= What this exercise asks =
1. Answer these from the LiteLLM tracing guide:
(a) How many LLM providers can LiteLLM call through its unified interface?
(b) Why does the standard wrap() approach not apply to LiteLLM?
(c) What project name is passed to Tracer.init?
2. Extend the LiteLLM tracing guide below with one more section that picks up after its last sentence and keeps its tone and format.

───── Excerpted text ─────

Judgment Labs Logo
Model Providers

LiteLLM

If you use LiteLLM within your application, you can trace, monitor, and analyze all LLM calls with Judgment. LiteLLM provides a unified interface to call 100+ LLM providers using a consistent API.

Because LiteLLM exposes a functional API (litellm.completion), the standard wrap() approach does not apply. Instead, register an OpenTelemetry instrumentor to automatically capture every LiteLLM call — including model name, token usage, and cost.

Install Dependencies

uv add judgeval opentelemetry-instrumentation-litellm litellm
pip install judgeval opentelemetry-instrumentation-litellm litellm

Initialize Tracing

setup.py
from judgeval import Tracer
from opentelemetry.instrumentation.litellm import LiteLLMInstrumentor

Tracer.init(project_name="litellm_project")
Tracer.registerOTELInstrumentation(LiteLLMInstrumentor())

LiteLLMInstrumentor monkeypatches litellm.completion and related functions so every call emits an OTEL span with the model name, prompt/completion tokens, and cost.

Use LiteLLM as Normal

app.py
import litellm
from judgeval import Tracer
from opentelemetry.instrumentation.litellm import LiteLLMInstrumentor

Tracer.init(project_name="litellm_project")
Tracer.registerOTELInstrumentation(LiteLLMInstrumentor())

response = litellm.completion(
    model="gpt-4o",
    messages=[{"role": "user", "content": "Hello, world!"}]
)

print(response.choices[0].message.content)

All LiteLLM calls are automatically traced and exported to the Judgment platform.

───── Given material ─────

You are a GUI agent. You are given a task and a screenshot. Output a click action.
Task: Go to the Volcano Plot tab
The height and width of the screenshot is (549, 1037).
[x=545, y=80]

─────

= Per-task answers =
1.
(a) More than 100 (100+).
(b) LiteLLM exposes a functional API (litellm.completion).
(c) litellm_project

2.
Multi-Agent / Swarm Use Case

LiteLLM is commonly used inside multi-agent frameworks (e.g. swarm orchestrators) where each sub-agent calls litellm.completion directly. The instrumentor ensures that cost is attributed to the spans where inference actually happens — not the parent orchestrator.

swarm_example.py
import litellm
from judgeval import Tracer
from opentelemetry.instrumentation.litellm import LiteLLMInstrumentor

Tracer.init(project_name="swarm_project")
Tracer.registerOTELInstrumentation(LiteLLMInstrumentor())

@Tracer.observe(span_type="agent")
def data_worker(query: str) -> str:
    response = litellm.completion(
        model="gpt-4o",
        messages=[{"role": "user", "content": f"Process this data: {query}"}]
    )
    return response.choices[0].message.content

@Tracer.observe(span_type="agent")
def review_worker(data: str) -> str:
    response = litellm.completion(
        model="gpt-4o",
        messages=[{"role": "user", "content": f"Review this output: {data}"}]
    )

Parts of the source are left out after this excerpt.